When it is triggered, a part of your brain called the amygdala releases cortisol, which causes you to have a dry mouth, feel like you need to go to the loo and you suddenly develop an overwhelming desire to run away from the situation.

This is all perfectly normal. Just take a moment to look around, recognise there’s nothing to fear and thank your body for doing its job to protect you. Move on to phase 2: De-activating the fight or flight response through…

Box breathing

When we get anxious, our breathing becomes shallow and we feel like we’re not getting a full breath. This is true! So override that mechanism by engaging in “box breathing”; a technique used in the military to help calm nerves before battle. So this will definitely help beat exam stress!

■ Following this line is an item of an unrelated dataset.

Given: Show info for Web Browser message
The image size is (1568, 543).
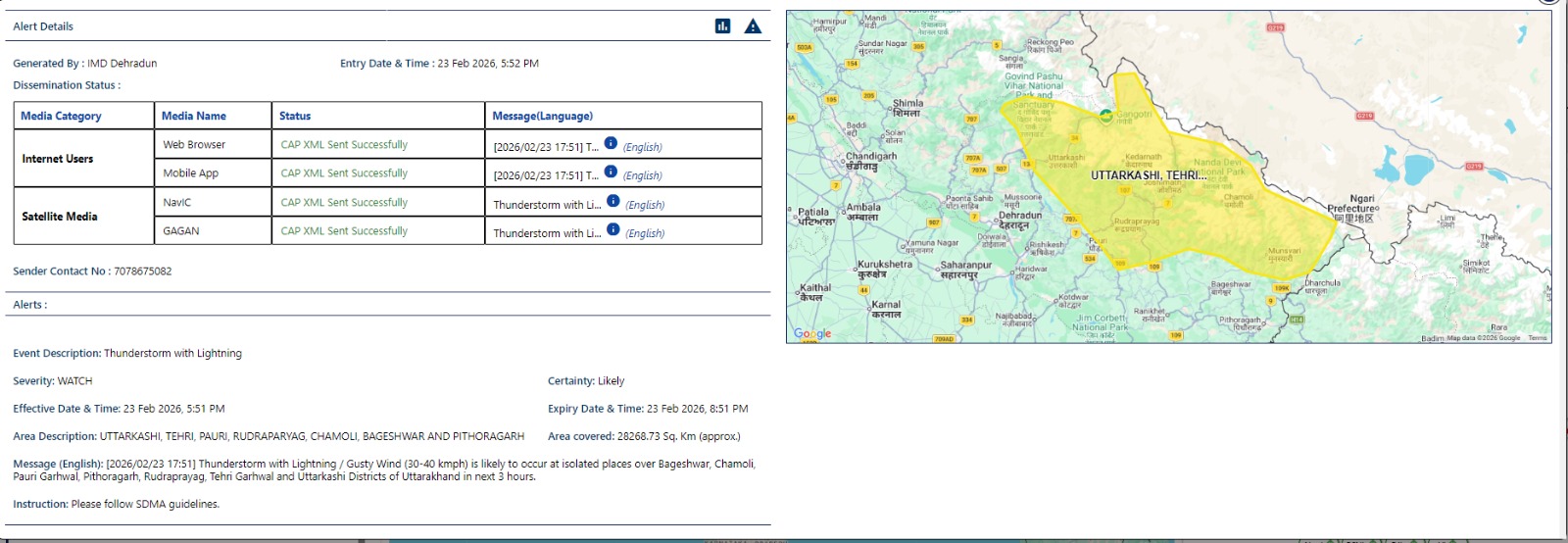Looking at the screenshot, I should [x=611, y=143].
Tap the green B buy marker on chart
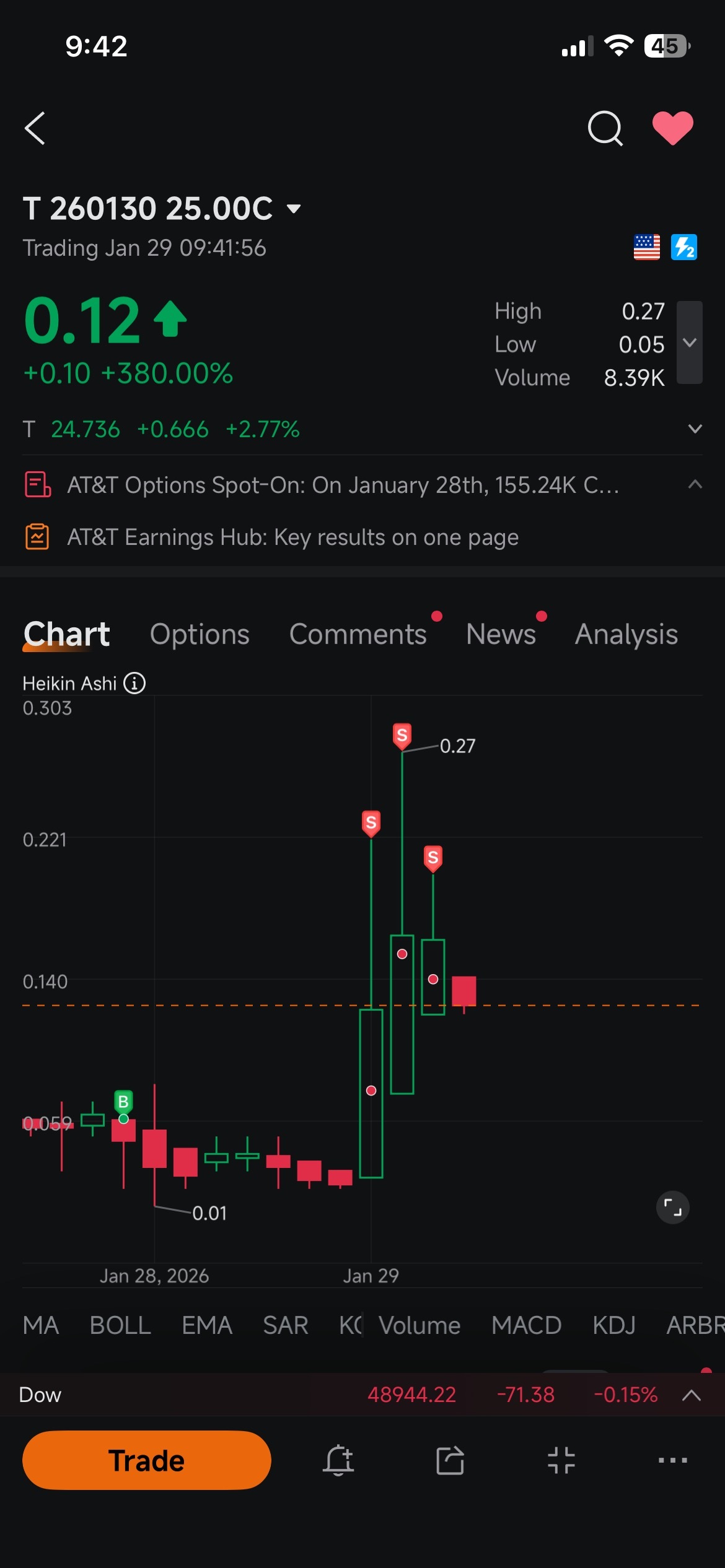The image size is (725, 1568). pyautogui.click(x=123, y=1102)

• Inhale through the nose and count to 4 in your head
• Hold the breath for 4
• Exhale through the mouth for 4
• Hold for 4

Repeat this process for around 5 minutes or until the anxiety has subsided.

Prepare them for a test environment

Moderate anxiety can actually help students perform better in exams but extreme levels of exam stress is debilitating and affects the working memory. That’s not what you want when the difference between grade boundaries is a few marks!

One great way to help students mentally prepare for a test is for them to start working in test conditions. Ask them to sit past papers like they will in the exam hall. If you can, set everything up in another quiet, organised room and time their practice exam.

Even better, see if their class teacher will take them round the exam hall beforehand. This way students will know where they are sitting in advance and won’t worry about finding their seat.

Encouragement is key to beating exam stress

This is a no brainer but ensuring you’re positively encouraging students throughout their revision and exam periods. It can be an extremely stressful time for students and their families because everyone is hoping it all goes according to plan. However, letting your worries and frustrations show through can hinder a student’s progress.

Many students who suffer from severe anxiety are also prone to procrastination because they literally feel ‘paralysed with fear’. So gentle reminders about how well they are doing will do wonders.

Develop their memory skills

Anxiety can affect our working memories and being in an unnatural setting like an exam hall may not help. When students are on study leave help them work through various memory aids to ensure they are taking in information.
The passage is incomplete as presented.